Detroit and Me

February 11, 2017

Zooming down the bustling streets on a Friday evening reveal dazzling lights pulsing brightly from roofs of casinos and shining from grand marquees of theatres. Great roars of diehard spectators would sound from the interiors of the fortresses that are sports stadiums, mighty and proud for all to hear. Vast billboards loom over everything, showing off the newest motor vehicles--each specimen in pristine condition. Alas, this is the great mask at work.

When you take a good look around, many otherwise invisible sights may become visible. You might see ragged bodies gathered together on steps of crumbling buildings sporting plastic bags and shopping carts containing their meager belongings. You might even notice the guy on the corner who is gripping a sheet of cardboard  with the scribbled words ¨help me¨ or ¨homeless veteran¨.  The determined faces of workers at greasy coney islands or nondescript liquor shops may also become visible, but that's highly unlikely because we're told to stay away from such perilous places.

¨You could be shot,¨ they say.
¨Those parts are dangerous!¨
¨Stay away from there!¨

However,  in the places that stray away from downtown's hustle and bustle, the widespread destitution comes into view. Dilapidated houses house hungry, hopeless squatters. Just streets away, families of huge proportions barely get by with meager minimum wage. Some are forlorn, fatherless, and fearful. Drugs, death, and danger are faced daily as gangs roam gleefully in all their grandeur. Schools stand crumbling and cut-rate, caused by low collateral.

This is what you don't see; ¨Why?¨ you might say.
¨You could be shot.¨
¨Those parts are dangerous!¨
¨Stay away from there!¨

I was not born into such poverty. Where some see homes beyond saving, I see spacious subdivisions full of welcoming foyers. Bellies are always content, never longing to be filled. In my town, items are purchased purely for pleasure, not for dire need. In fact, frequently I journey into the shiny metropolis to experience the serene sounds of operas and musicals, and grace the dance floor at prestigious social functions. My eyes have observed the waltzing of zambonis, soaring leaps of baseballs, skillful jigs of basketballs, and the prancing of players across vibrant green turf.

The truth is, I am one of the vast clique who only sees the surface of this giant asphalt jungle. I am drawn to the superficial attractions that please the whims and wishes of the fortunate; the lavish stages, stadiums, and skyscrapers. Even if we did look into the grimy depths, us ignorant ones would never understand what it means to struggle. We will never relate to the revolving poverty cycle, or ravenous, raging hunger. Safety has always been a given to us, so anything otherwise would be unthinkable. To us, murder and menacing gangs are far from a regular commodity.

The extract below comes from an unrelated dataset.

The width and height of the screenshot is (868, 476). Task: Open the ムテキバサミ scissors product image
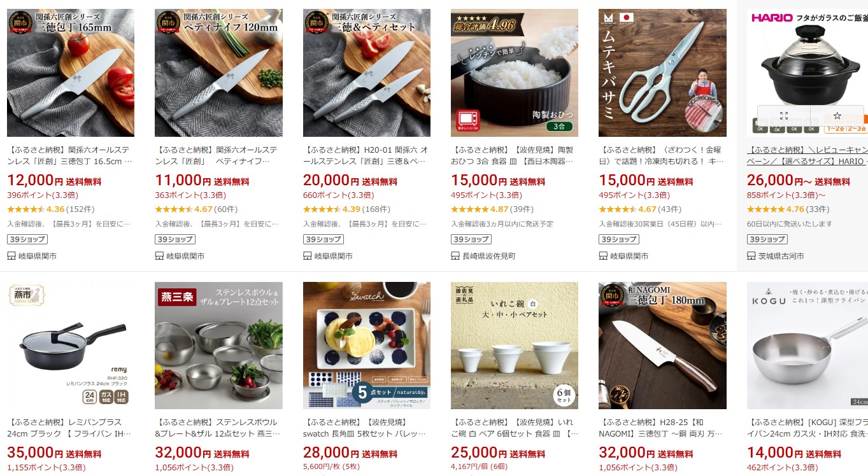[662, 73]
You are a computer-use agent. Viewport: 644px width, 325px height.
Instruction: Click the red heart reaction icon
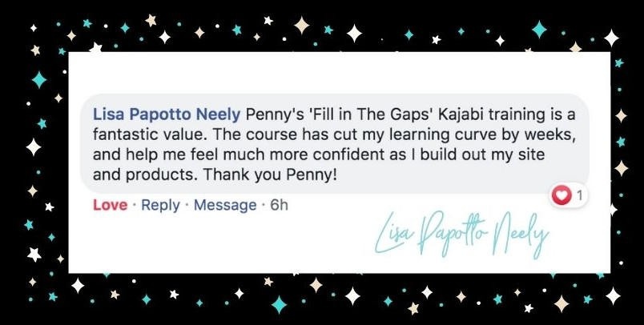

Without the truths of hardship in our experience, we need to seek out an understanding of them. We can make a difference, but only if we look beyond the mainstream commercial sights. When this happens, the blinders of ignorance will be lifted to reveal the dire need around us. So, next time you find yourself under the city's hazy lights, observe the broken buildings and people around you. Give the hungry man on the corner a sandwich. Smile at the resident of the church steps. If you don't, how will you ever make a difference?